Carmen Bugan reads at the BRLSI

On Monday 11 June, Carmen Bugan, who flew in from her home in Switzerland, read from her new book Burying the Typewriter, a moving and dramatic memoir of her childhood in Ceauşescu’s Rumania. We followed her earliest idyllic years growing up on her grandparents’ farm in rural Rumania, through the nightmare years of surveillance and persecution, to her eventual flight with her family as political refugees to the US. It was Carmen, aged only 17 and on her own, who made the hazardous journey to the US embassy in Bucharest to request political asylum for the family – she was the only member of the family who had a reasonable chance of getting there without being arrested and imprisoned, or simply assassinated.
 
Carmen is the daughter of political activist, Ion Bugan, who mounted a one-man public protest against the Ceauşescu dictatorship, for which he was imprisoned for 7 years. From that time onwards her family suffered harsh privations, isolated and under surveillance in their home village. And the title of the book? For years before his public protest, her father was secretly producing anti-government leaflets; to avoid the police matching the type on these leaflets to the characteristic type of his typewriter, he typed each night from a second, secret typewriter which he buried in the garden. During his imprisonment, her father was adopted as an Amnesty International ‘prisoner of conscience’, and Bath Amnesty group attended the BRLSI events to honour the bravery of Ion Bugan.

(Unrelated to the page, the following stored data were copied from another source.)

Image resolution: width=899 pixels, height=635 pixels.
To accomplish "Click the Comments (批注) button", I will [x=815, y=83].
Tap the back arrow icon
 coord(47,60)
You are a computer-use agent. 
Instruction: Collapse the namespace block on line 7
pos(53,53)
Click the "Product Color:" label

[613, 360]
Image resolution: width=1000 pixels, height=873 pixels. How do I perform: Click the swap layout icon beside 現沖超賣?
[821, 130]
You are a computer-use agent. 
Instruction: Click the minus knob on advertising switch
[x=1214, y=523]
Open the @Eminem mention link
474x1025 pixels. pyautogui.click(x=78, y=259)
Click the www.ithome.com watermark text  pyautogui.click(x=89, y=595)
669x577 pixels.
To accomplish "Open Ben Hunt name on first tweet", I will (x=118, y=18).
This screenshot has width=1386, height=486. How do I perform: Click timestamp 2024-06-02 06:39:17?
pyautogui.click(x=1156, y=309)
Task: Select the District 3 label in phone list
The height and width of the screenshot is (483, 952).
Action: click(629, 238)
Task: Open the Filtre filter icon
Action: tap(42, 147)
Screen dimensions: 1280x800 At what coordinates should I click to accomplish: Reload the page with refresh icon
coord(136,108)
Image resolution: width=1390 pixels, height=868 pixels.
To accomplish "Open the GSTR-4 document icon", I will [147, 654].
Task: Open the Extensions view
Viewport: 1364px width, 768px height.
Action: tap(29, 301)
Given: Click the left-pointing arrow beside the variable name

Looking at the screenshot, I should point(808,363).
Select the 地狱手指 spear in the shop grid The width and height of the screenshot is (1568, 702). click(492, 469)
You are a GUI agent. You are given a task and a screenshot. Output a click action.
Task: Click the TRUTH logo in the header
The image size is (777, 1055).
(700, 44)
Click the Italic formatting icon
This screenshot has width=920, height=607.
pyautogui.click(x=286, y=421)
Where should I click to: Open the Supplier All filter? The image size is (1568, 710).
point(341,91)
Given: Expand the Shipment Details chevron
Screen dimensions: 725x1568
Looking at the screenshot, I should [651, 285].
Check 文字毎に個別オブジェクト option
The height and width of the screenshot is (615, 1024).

On Tuesday 12 June, Carmen returned again to BRLSI to read from her award-winning volume of poetry Crossing the Carpathians. As well as being a celebrated poet, Carmen held a Creative Arts Fellowship at the University of Oxford, where she completed a doctorate on the work of Seamus Heaney. This is due to be published in September 2012, as Seamus Heaney and East European Poetry in Translation: Poetics of Exile.
Carmen Bugan made an appearance on BBC’s Radio 4’s ‘Midweek’ immediately following her two talks at the Institution, and her memoir Burying the Typewriter will be serialized as Radio 4’s  ‘Book of the Week’ in early July.